Activity list -
A. In the liquor-sector passage, what was the Fair and Remunerative Price guaranteed to sugarcane farmers in the 2012-13 marketing year?
B. Output the liquor-sector passage between "Big liquor companies" and "a particular year.", inclusive.

Source passage -
Inter-state transfer fee on molasses:
Almost 90-95% IMFL is produced from molasses. Molasses is a byproduct of extraction of sugar from sugarcane. Maharashtra and Uttar Pradesh account for more than 50% sugarcane produced in India. However, most states levy a tax on "import" of molasses. This lowers the profitability of liquor companies.

Raw material cost:
Prices of molasses and glass bottles are volatile. In the one year to March 2013, prices of glass bottles have risen 5%. In January, the government increased the price that sugar mills have to pay sugarcane farmers by 23.5% to Rs 210 per 100 kg for the year starting October 2013. The Fair and Remunerative Price, that farmers are guaranteed, was Rs 170 per 100 kg in the 2012-13 marketing year (October-September).


Big liquor companies are richly valued, the reason being fast growth and complex regulations that make entry into the business difficult for others. "The sector will continue to command a premium for at least the next few years. Investors should avoid companies with high debt, weak cash flow and low operating margins," says Vikram Dhawan, director, Equentis Capital.

On April 30, United Breweries, United Spirits and Radico Khaitan shares were at a price-to-earnings, or P/E, ratio of 111.81, 105.31 and 25.14, respectively. A stock is said to be expensive when its P/E ratio is higher than that of industry peers. P/E ratio shows how much the market is willing to pay for the company's earnings for a particular year.


A total of 16 liquor stocks trade on the Bombay Stock Exchange or BSE. The top five, on the basis of market capitalisation or value, are United Spirits, United Breweries, Radico Khaitan, Tilaknagar Industries and Som Distilleries & Breweries.

Experts prefer Khaitan, United Spirits, Tilaknagar Industries and Globus Spirits for 2013.

Radico Khaitan:

The company has the second-largest distribution network among liquor companies in India and has made inroads into the armed forces' Canteen Stores Department or CSD. "The company's earnings are driven by its capacity to launch new products and brands that command premium," says Prabhakar.

Radico has four brands-Magic Moments Vodka, 8PM whisky, Contessa rum and Old Admiral-whose yearly sale exceeds one million cases. Its Morpheus super-premium brandy touched the five-lakh mark in 2012-13.

Alex Mathews of Geojit BNP Paribas is also bullish on the company. "The stock is likely to be an outperformer in the days to come. It has a target of Rs 155 and Rs 179. The company has succeeded in launching a number of new brands," he says. It was trading at Rs 124.90 on April 30. "It can touch Rs 181 by the yearend," says Prabhakar.

Globus Spirits:

Experts say a strong rural economy is likely to benefit Globus Spirits immensely. The company has strong country liquor brands such as Nimbu, Narangi, Ghemur and Heer Ranjha. Its key IMFL brands are County Club whisky and Hannibal rum.

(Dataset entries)
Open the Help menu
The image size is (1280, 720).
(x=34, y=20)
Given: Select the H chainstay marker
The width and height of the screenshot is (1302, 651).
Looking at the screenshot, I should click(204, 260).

--

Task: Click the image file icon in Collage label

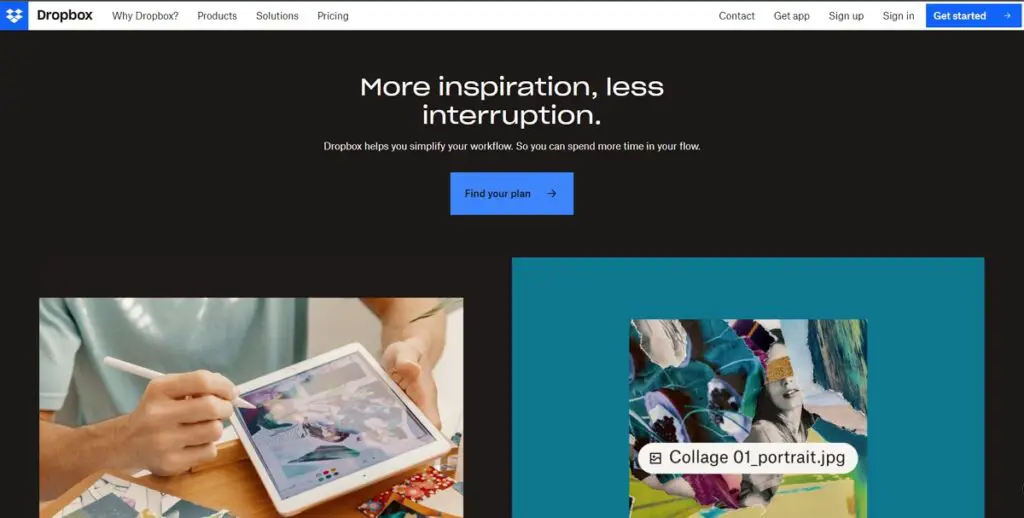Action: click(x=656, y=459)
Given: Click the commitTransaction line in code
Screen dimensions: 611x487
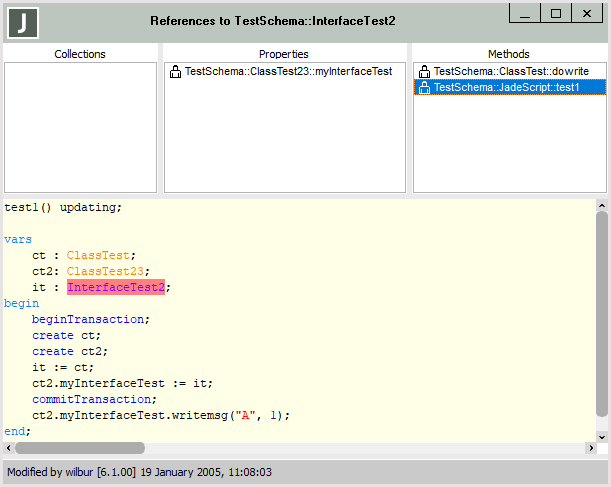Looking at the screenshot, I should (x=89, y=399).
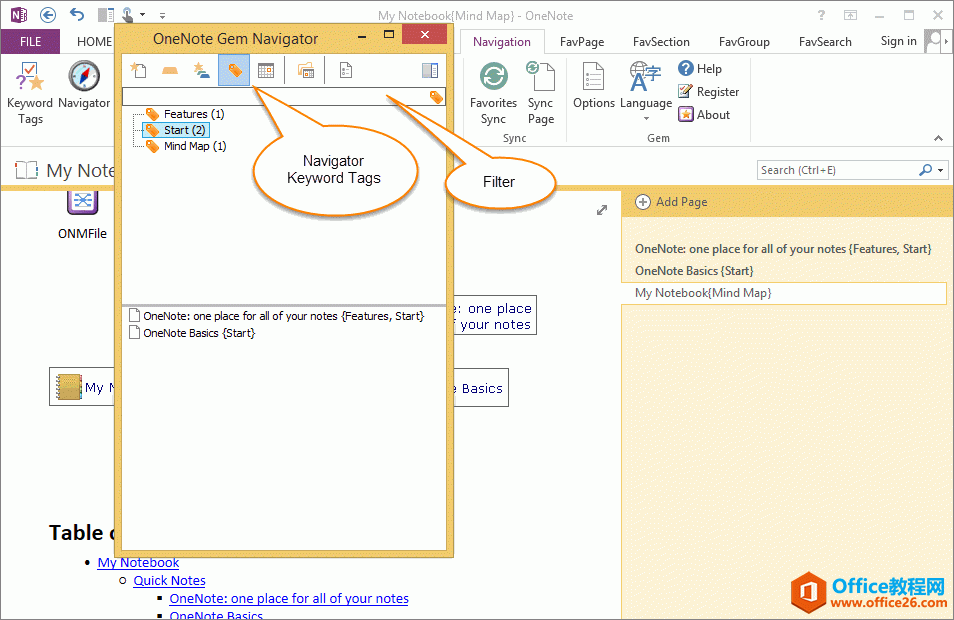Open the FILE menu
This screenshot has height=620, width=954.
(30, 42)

---

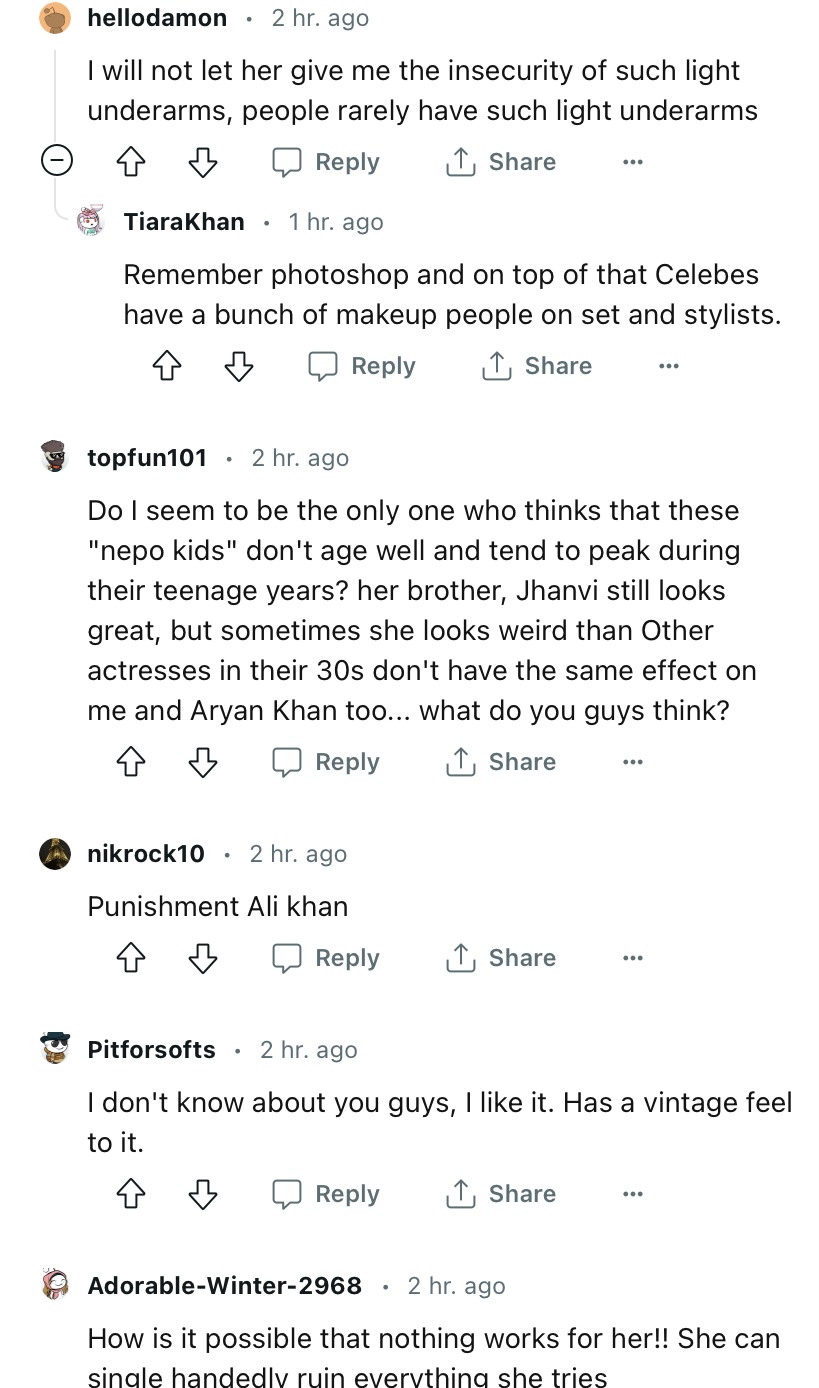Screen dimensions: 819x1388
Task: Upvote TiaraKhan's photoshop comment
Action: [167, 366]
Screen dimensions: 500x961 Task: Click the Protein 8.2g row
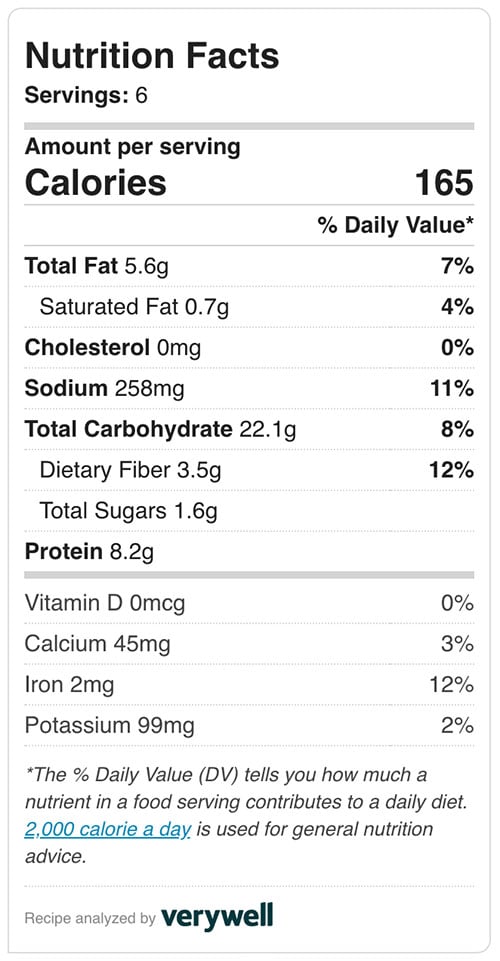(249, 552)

Answers for this exercise -
A. Rs 170 per 100 kg.

B.
Big liquor companies are richly valued, the reason being fast growth and complex regulations that make entry into the business difficult for others. "The sector will continue to command a premium for at least the next few years. Investors should avoid companies with high debt, weak cash flow and low operating margins," says Vikram Dhawan, director, Equentis Capital.

On April 30, United Breweries, United Spirits and Radico Khaitan shares were at a price-to-earnings, or P/E, ratio of 111.81, 105.31 and 25.14, respectively. A stock is said to be expensive when its P/E ratio is higher than that of industry peers. P/E ratio shows how much the market is willing to pay for the company's earnings for a particular year.